There were a lot of ways it could have gone wrong. 1987 was also the year that Def Leppard released that most boneheaded of hard rock singles, “Pour Some Sugar On Me”. GNR’s id-driven sound could have had thudded like that, but it was kept deft by the dancing rhythm section of Stradlin, McKagan, and Adler, who were much more Rolling Stones than they ever were Black Sabbath. Slash’s guitar work has always had trouble getting out of the minor pentatonic range, to be true, but it fits his work on Appetite exactly, like his leads were always meant to be married to the rest of the band’s boxer-bounce clamour. Axl Rose also never sounded better; his soaring, hectoring nasal voice found the vanishing point between Bon Scott and Brian Johnson (ahem) and took up residence there, becoming the signature voice for a generation of aspiring hard rock vocalists.
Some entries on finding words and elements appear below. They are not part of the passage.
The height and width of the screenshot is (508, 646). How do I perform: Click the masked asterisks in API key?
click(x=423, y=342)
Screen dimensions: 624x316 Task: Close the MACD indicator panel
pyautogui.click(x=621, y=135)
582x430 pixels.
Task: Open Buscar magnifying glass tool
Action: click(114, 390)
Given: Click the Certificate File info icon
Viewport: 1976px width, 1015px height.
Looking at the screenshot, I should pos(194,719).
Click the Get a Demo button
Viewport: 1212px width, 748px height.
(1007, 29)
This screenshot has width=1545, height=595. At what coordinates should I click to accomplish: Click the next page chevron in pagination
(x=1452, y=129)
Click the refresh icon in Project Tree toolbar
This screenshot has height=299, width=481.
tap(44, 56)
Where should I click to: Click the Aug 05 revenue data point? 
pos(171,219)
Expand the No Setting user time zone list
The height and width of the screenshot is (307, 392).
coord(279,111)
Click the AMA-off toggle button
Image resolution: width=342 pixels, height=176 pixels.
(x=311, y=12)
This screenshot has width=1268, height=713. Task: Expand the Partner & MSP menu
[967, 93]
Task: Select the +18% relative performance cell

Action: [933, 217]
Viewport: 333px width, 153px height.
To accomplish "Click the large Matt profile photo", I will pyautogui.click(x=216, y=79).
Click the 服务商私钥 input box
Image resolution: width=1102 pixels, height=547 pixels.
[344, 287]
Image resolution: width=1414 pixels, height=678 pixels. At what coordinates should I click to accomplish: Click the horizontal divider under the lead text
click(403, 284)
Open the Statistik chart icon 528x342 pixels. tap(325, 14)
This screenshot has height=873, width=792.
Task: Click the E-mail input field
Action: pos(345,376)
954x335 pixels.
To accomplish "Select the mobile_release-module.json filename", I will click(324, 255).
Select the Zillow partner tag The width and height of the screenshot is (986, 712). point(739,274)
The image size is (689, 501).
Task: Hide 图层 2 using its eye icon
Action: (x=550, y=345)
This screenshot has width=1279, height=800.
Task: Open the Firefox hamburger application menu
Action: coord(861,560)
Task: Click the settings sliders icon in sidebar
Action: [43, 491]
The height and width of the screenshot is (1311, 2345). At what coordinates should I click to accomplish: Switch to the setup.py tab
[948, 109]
Much has been said of the problematic nature of the songs on Appetite. The album’s original artwork featured a surreal beholder-like monster attacking a robotic rapist, with the robot’s latest victim lying disheveled on the ground. Indeed, there is a certain obnoxiousness present throughout the tracks – singing about getting sex on demand, regardless of consent, spilling out a tell-all on “My Michelle”, glorifying alcoholism on “Nighttrain”, spelling out the boys-club rock ‘n’ roll fantasy lifestyle on “Paradise City” – but, coming from a quintet of near-homeless, drugged-up and boozed-out miscreants barely out of adolescence and raised on Zeppelin and KISS, it’s maybe not hard to figure out where that obnoxiousness comes from. At any rate, the band sells their songs with such vitality and fervor that it’s hard not to bang your head along, even if you’re worried about the message it sends. It’s also important to note that a lot of the filth and fury present here is dredged up from the then-decade-old punk rock scene, and presented as a middle finger to the Just Say No, Nancy Reagan, Christian America of the 1980s.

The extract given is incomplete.